Exercise: Which lines of the entries contain the string "dimensions"? Please find them and copy them.

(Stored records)
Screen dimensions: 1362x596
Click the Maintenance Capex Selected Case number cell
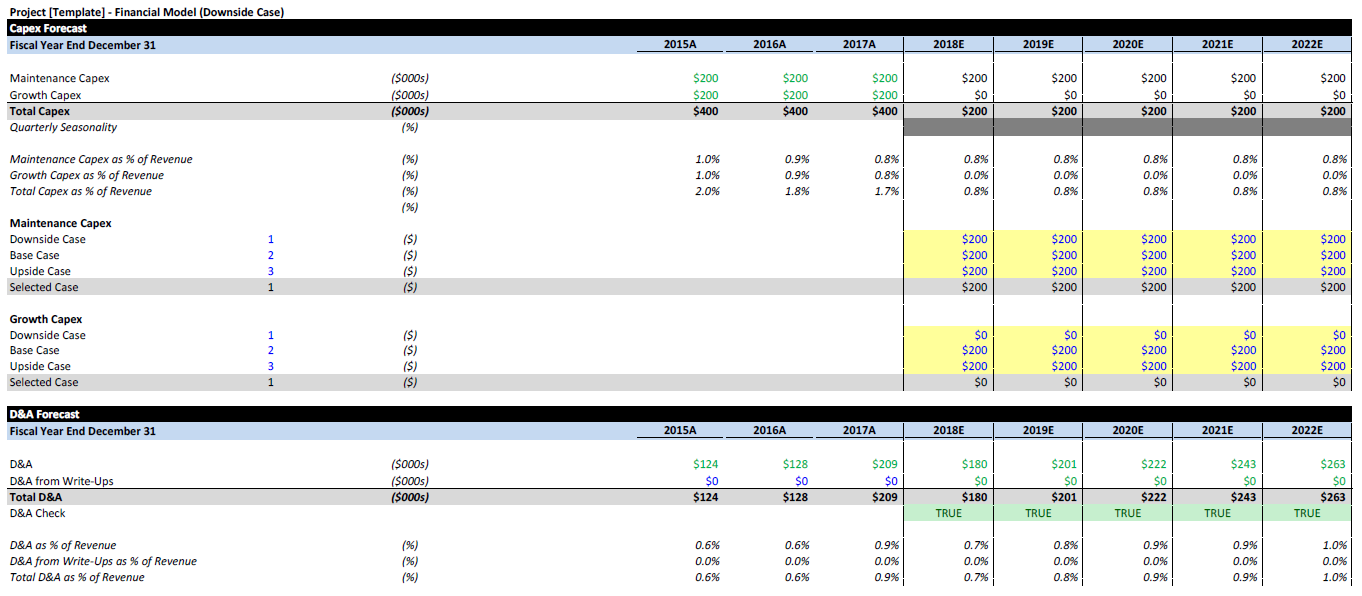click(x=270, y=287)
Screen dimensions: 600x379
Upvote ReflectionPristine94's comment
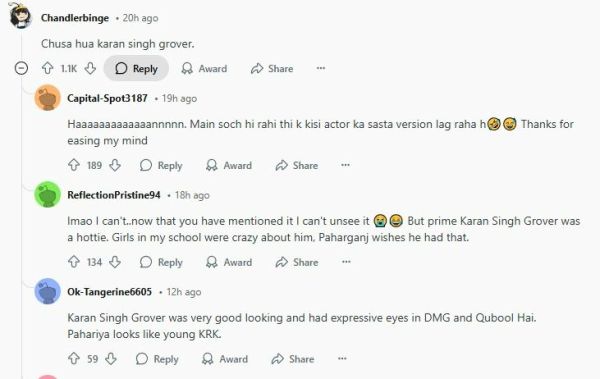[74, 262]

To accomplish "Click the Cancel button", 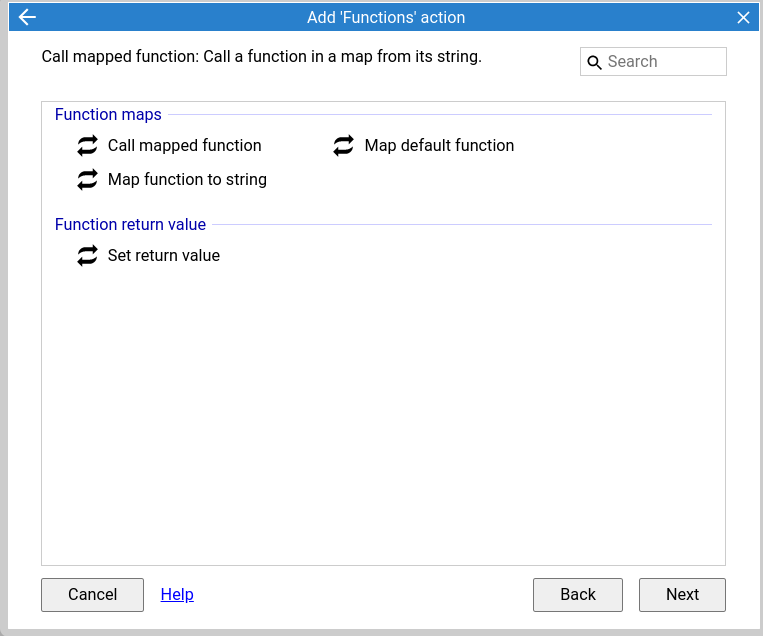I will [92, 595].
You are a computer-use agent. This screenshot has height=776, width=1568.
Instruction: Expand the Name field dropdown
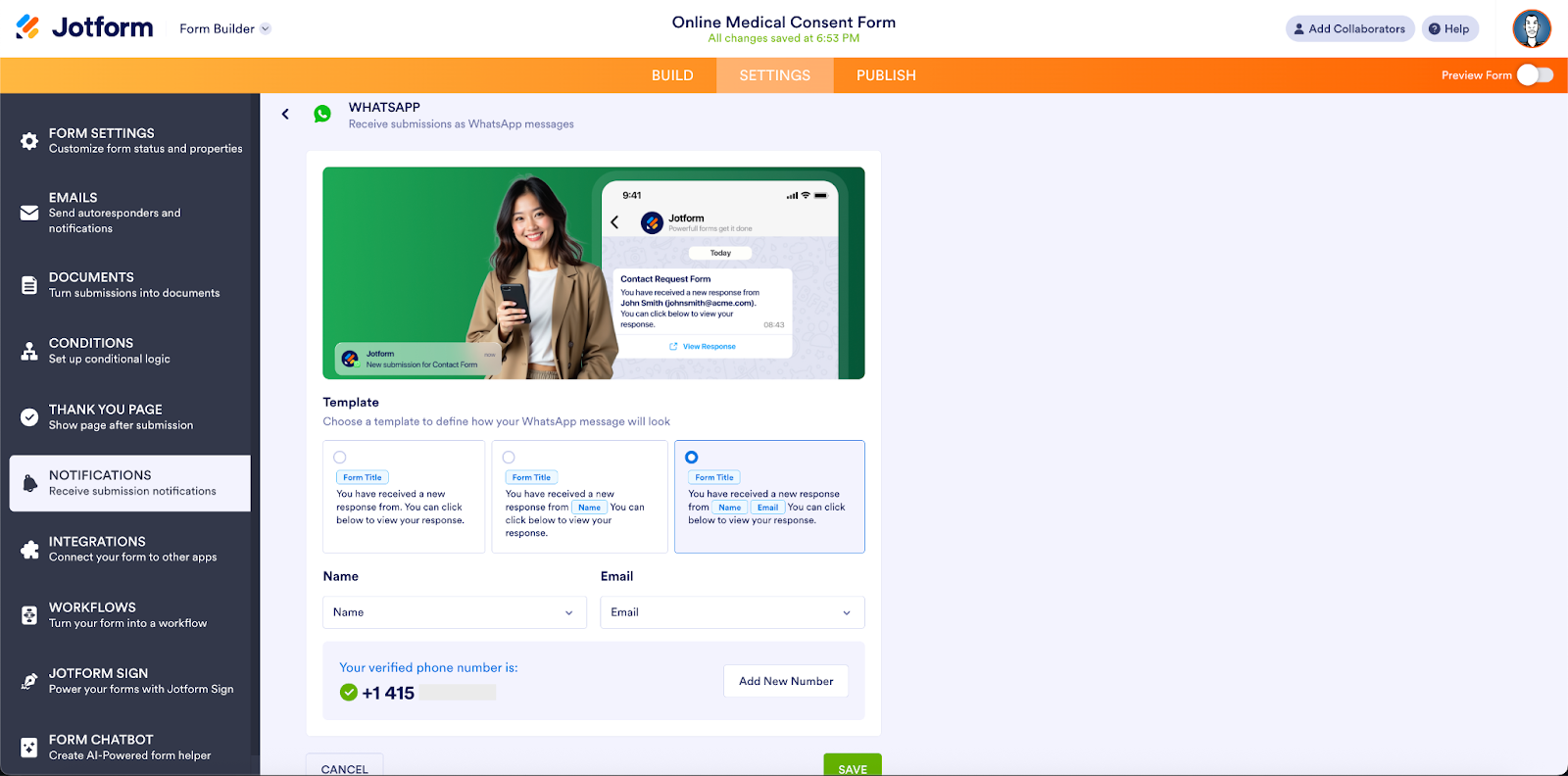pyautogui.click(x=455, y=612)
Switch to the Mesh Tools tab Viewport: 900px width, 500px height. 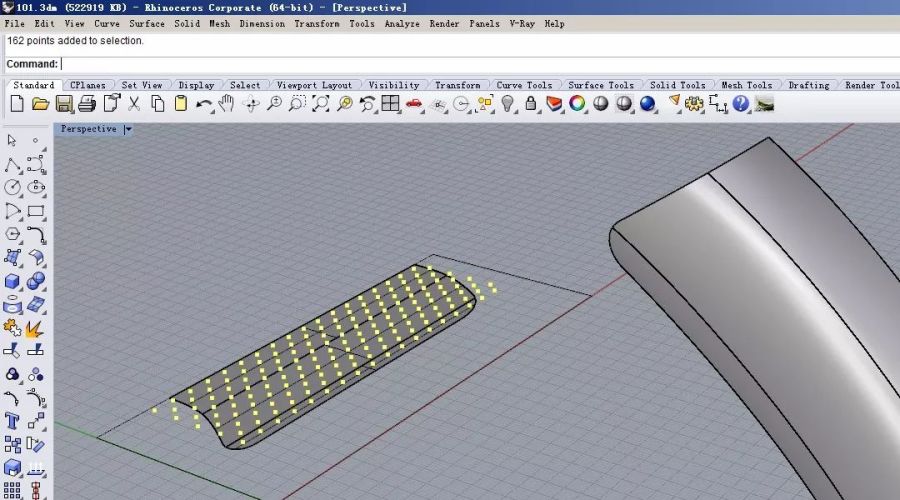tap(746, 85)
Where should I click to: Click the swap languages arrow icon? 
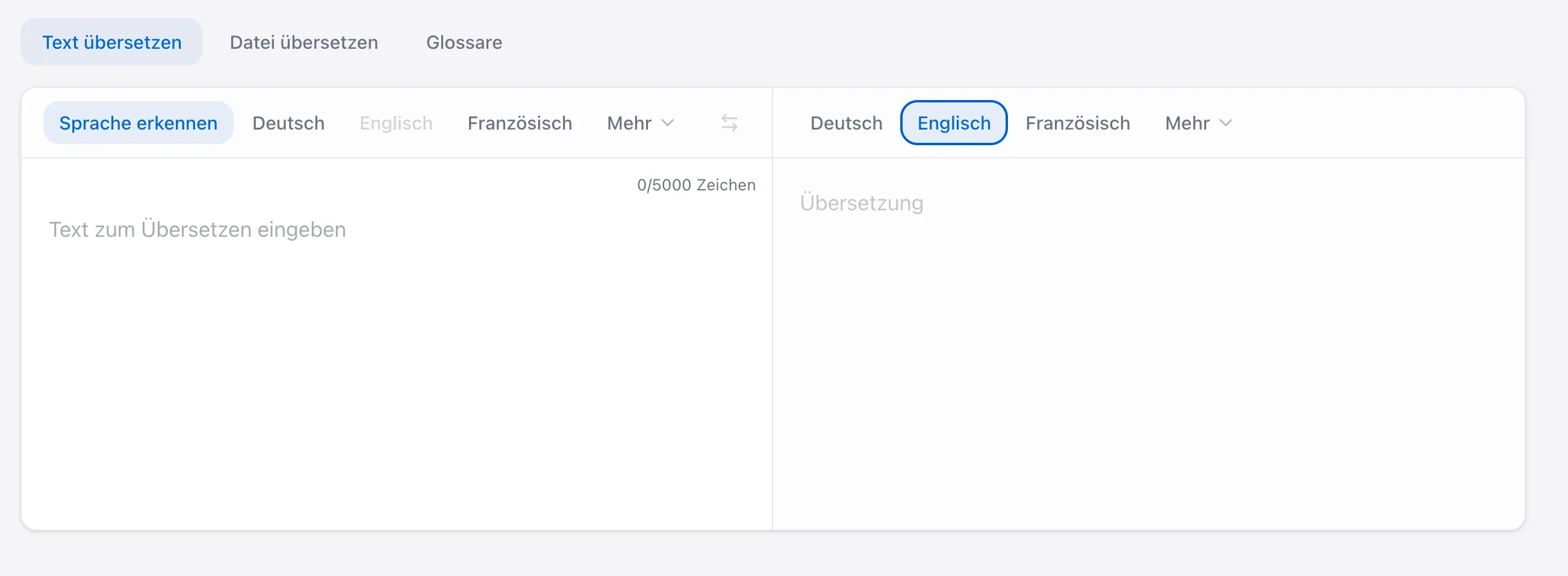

Answer below:
Screen dimensions: 1362x596
Screen dimensions: 600x379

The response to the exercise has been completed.